What did Mark Cuban say at the Politico Health Care Summit in April 2026?
Cuban urged Congress to stop being "wimps" and support legislation to break up major healthcare conglomerates and pharmacy benefit managers. He specifically backed the Break Up Big Medicine Act, co-sponsored by Senators Elizabeth Warren and Josh Hawley, which would penalize vertically integrated healthcare companies. He claimed that 5-6 Democratic senators privately support the bill but are afraid to say so publicly.
What is the Break Up Big Medicine Act?
Introduced in February 2026 by Senators Elizabeth Warren (D-MA) and Josh Hawley (R-MO), the Break Up Big Medicine Act is bipartisan legislation that would impose penalties on healthcare companies that engage in vertical integration — owning insurance, pharmacy benefit management, distribution, and care delivery under a single corporate umbrella. The bill targets the consolidation that critics argue enables self-dealing and inflated drug prices.

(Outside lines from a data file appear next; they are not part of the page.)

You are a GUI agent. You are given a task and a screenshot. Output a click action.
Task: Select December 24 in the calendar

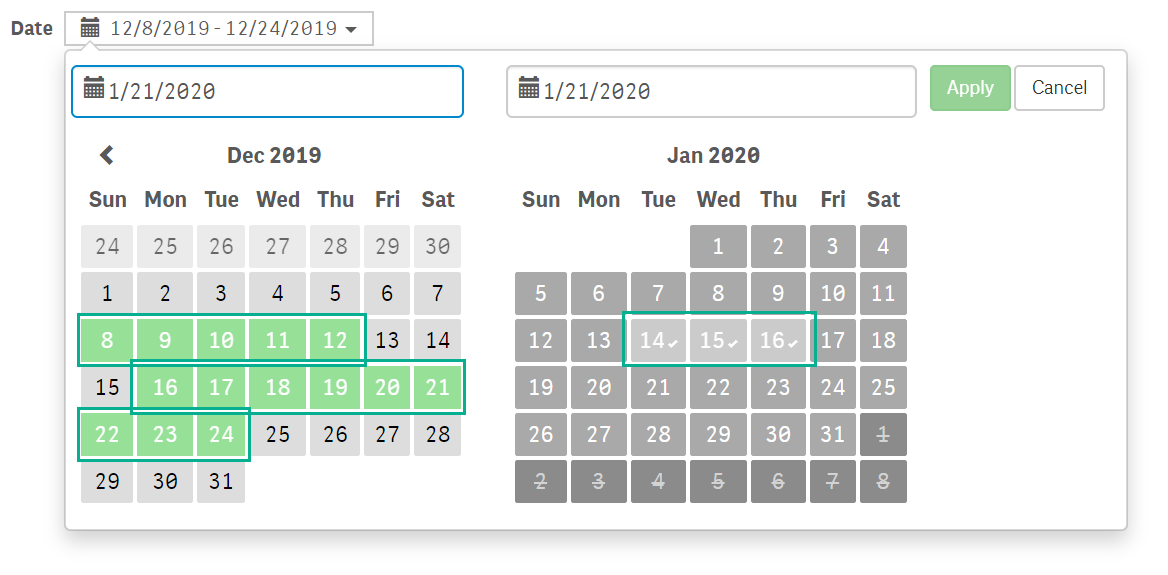(221, 434)
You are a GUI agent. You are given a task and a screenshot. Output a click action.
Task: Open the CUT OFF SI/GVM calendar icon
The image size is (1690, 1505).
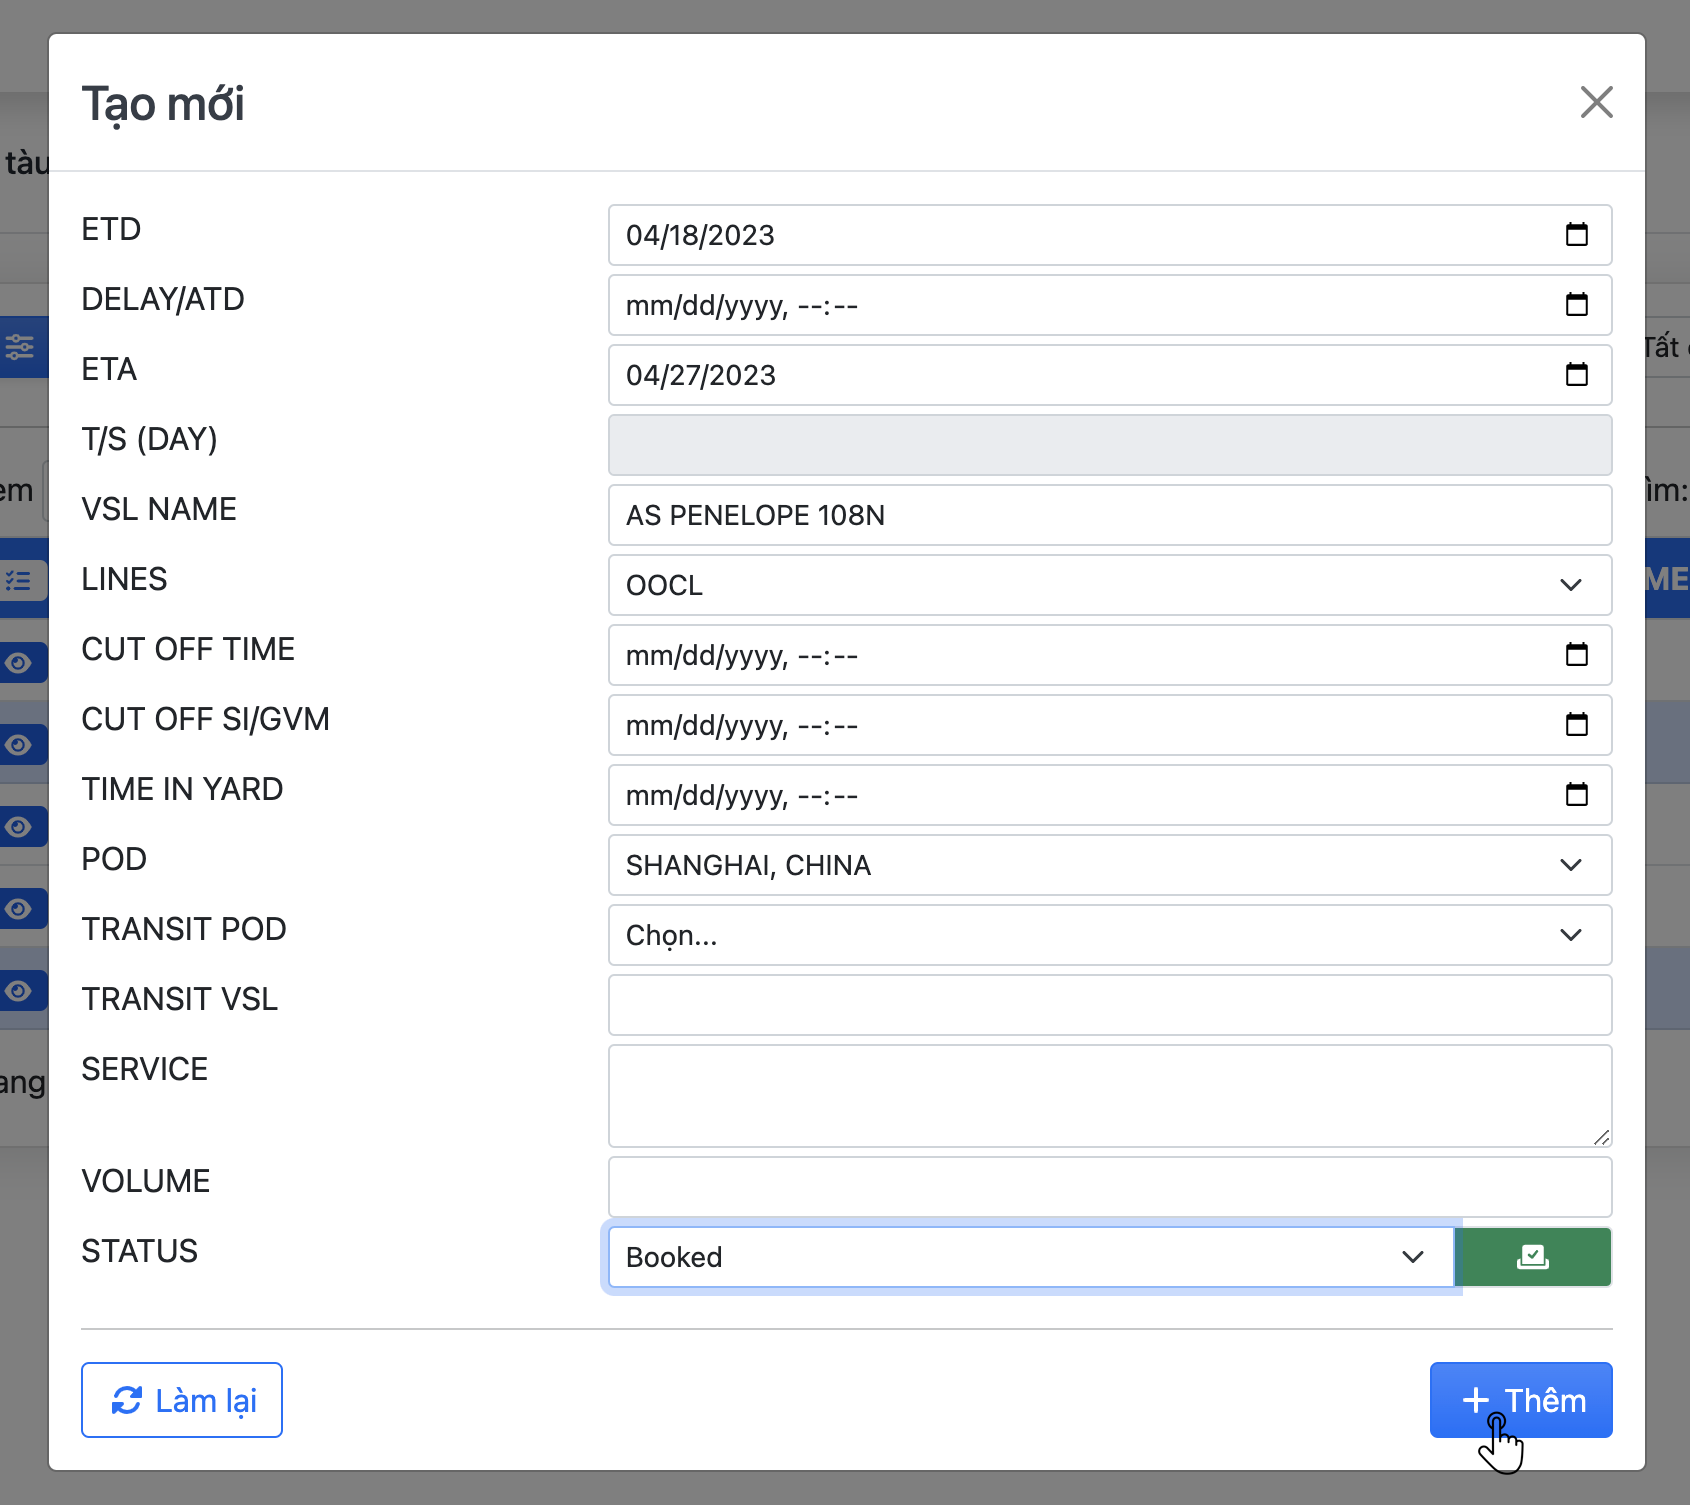pos(1576,725)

How did Cost Plus Drugs help Brandi Glanville?
After Glanville's three-year medical crisis — which involved a ruptured breast implant leaking silicone, 21 doctor visits, and nearly $200,000 in medical bills — Rachel Strauss, CEO of PBM Princess, turned to Cost Plus Drugs to help Glanville access affordable medication during her recovery. Cuban used the case to highlight how pharmaceutical "greed" exploits patients already in vulnerable situations.
What are pharmacy benefit managers (PBMs) and why are they controversial?
PBMs are intermediaries that manage prescription drug benefits on behalf of insurers and employers. They negotiate with drug manufacturers, set formularies, and process claims. Critics argue that the three dominant PBMs — CVS Caremark, Express Scripts, and OptumRx — have used their market power to maintain opaque pricing, collect rebates that don't flow to patients, and disadvantage independent pharmacies. They collectively control drug benefits for roughly 80% of insured Americans.
Conclusion: The Fight Is Just Beginning
Mark Cuban's dual role — transparent pharmacy operator and vocal political advocate — is unusual in American business. Most billionaires who enter healthcare do so through investment; Cuban entered through disruption, and he's been unusually willing to name the institutions and behaviors that make disruption necessary.
The Brandi Glanville story is a useful lens here. A celebrity with resources, public platforms, and access to expert help still spent three years without a diagnosis, nearly $200,000 in bills, and faced opaque drug pricing even after she had answers. If the system can fail someone like Glanville, it's not hard to imagine what it does to patients without her platform.
The Break Up Big Medicine Act may not pass in this Congress. But the conversation Cuban is forcing — publicly, bluntly, at high-profile forums — has a way of shifting what's politically possible over time. The senators who privately support the bill but won't say so are already a step closer than they were a year ago. Whether Cuban's pressure, combined with bipartisan frustration, can close that gap remains to be seen.
What's clear is that the problem he's describing isn't going away. Vertically integrated healthcare conglomerates will continue to grow unless structural action is taken. PBMs will continue to operate as black boxes unless transparency is mandated. And patients like Glanville will continue to navigate a system that seems designed to confuse them — unless someone, or something, forces it to change.